Peter did not preach a sermon to the man. To the excited multitude he expounded the. Scriptures; he quoted the Psalm and the Prophets, and shewed what new interpretation God had given to His word; but when he came face to face with the man lame from his mother"s womb, unable to help himself, he preached no sermon except as the mention of the name of Jesus Christ of Nazareth is always a sermon, but bade the helpless man rise up and walk. Here is the sphere in which Christian argument may yet secure its highest triumph. Words can be answered by words, phrases beget phrases, and the easy trick of recrimination is the favorite amusement of mere controversialists; but a Church seeking out the lowly, helping the helpless, healing the sick, teaching the ignorant, standing by the cause of righteousness, defying the oppressor, and suffering and working for the right, is a Church whose beneficence is its noblest attribute, and whose character is the only vindication it requires.

-- -- --

WRITTEN INSTRUCTION 1
Do these statements agree with the passage on Peter and the lame man? Answer yes or no for each, quoting the deciding words. (a) Peter preached a sermon to the lame man. (b) Peter quoted the Psalm and the Prophets. (c) A Church's beneficence is called its noblest attribute.
The records have no connection to the passage on Peter and the lame man.

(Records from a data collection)
-- -- --

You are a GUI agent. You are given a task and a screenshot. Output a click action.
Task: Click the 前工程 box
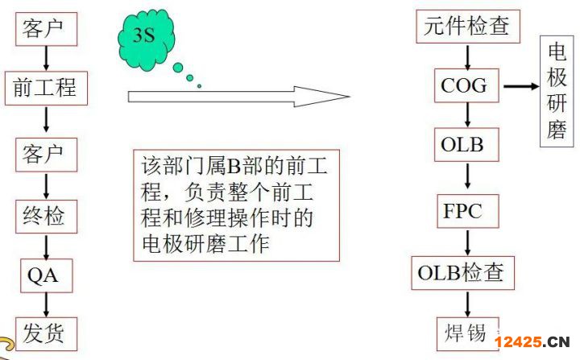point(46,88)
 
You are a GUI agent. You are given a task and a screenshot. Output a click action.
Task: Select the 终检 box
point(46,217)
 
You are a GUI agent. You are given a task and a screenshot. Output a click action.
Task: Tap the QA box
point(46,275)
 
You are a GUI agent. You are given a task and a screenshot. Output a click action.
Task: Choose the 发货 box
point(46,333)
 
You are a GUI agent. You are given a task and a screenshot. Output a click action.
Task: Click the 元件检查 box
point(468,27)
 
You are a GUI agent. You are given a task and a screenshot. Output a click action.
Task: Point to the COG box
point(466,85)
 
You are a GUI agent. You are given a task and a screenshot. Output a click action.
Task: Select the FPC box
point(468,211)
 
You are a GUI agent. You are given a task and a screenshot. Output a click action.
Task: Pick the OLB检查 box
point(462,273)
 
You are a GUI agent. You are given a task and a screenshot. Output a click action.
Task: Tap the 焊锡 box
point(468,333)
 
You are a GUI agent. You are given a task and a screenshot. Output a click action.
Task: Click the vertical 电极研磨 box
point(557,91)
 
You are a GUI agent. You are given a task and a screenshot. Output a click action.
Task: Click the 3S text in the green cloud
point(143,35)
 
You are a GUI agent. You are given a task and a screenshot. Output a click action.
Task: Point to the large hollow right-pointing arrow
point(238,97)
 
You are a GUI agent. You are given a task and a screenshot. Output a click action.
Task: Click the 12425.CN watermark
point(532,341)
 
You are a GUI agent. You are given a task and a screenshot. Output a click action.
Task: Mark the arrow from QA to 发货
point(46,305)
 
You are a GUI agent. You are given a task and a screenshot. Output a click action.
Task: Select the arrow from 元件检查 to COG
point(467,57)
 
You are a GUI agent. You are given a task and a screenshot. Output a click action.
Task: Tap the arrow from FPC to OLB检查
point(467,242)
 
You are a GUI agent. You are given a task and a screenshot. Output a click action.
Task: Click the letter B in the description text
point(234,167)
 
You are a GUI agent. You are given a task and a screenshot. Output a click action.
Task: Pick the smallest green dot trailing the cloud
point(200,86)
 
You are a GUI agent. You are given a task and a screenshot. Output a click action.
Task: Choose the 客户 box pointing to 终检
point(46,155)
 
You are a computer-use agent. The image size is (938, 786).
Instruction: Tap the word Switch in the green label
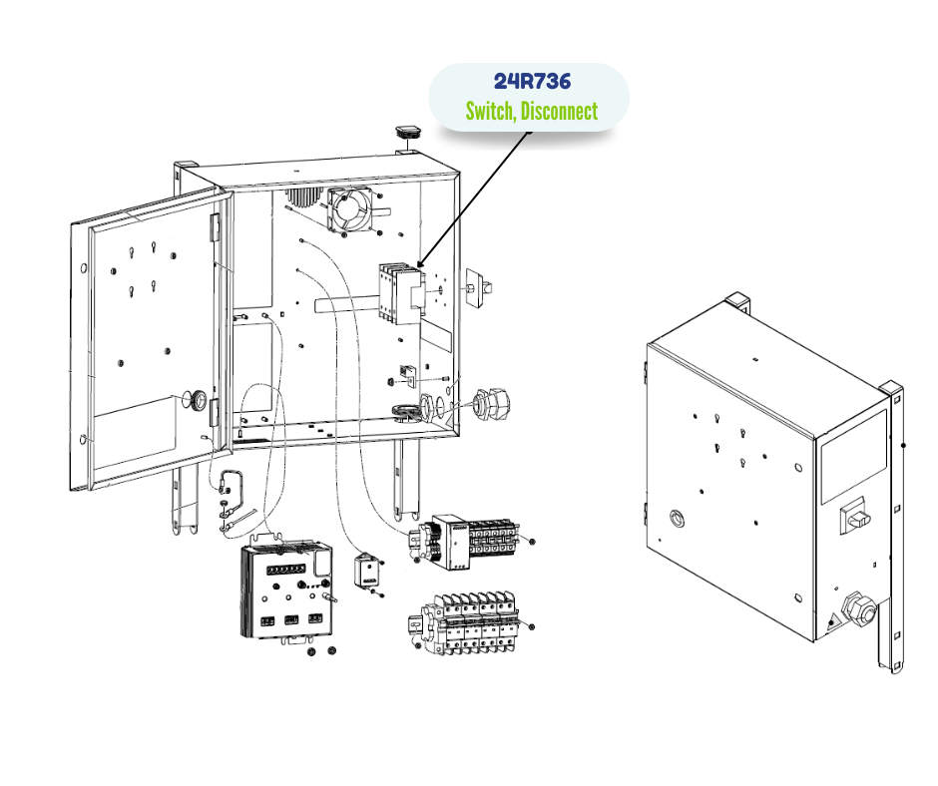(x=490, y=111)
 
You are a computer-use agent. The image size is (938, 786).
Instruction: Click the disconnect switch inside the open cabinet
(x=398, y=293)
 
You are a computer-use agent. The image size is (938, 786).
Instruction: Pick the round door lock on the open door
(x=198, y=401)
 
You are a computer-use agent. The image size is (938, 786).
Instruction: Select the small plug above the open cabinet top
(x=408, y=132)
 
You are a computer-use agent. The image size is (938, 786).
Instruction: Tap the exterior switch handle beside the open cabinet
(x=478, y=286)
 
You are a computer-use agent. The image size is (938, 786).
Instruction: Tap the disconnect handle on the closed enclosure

-- -- --

WRITTEN INSTRUCTION 2
Filter the records down to the lines that contain the word "green", and copy each of those lines.

EXERCISE OUTPUT 1
(a) No: "Peter did not preach a sermon to the man."
(b) Yes: "he quoted the Psalm and the Prophets"
(c) Yes: "a Church whose beneficence is its noblest attribute"

EXERCISE OUTPUT 2
Task: Click the 3S text in the green cloud
Task: Pick the smallest green dot trailing the cloud
Instruction: Tap the word Switch in the green label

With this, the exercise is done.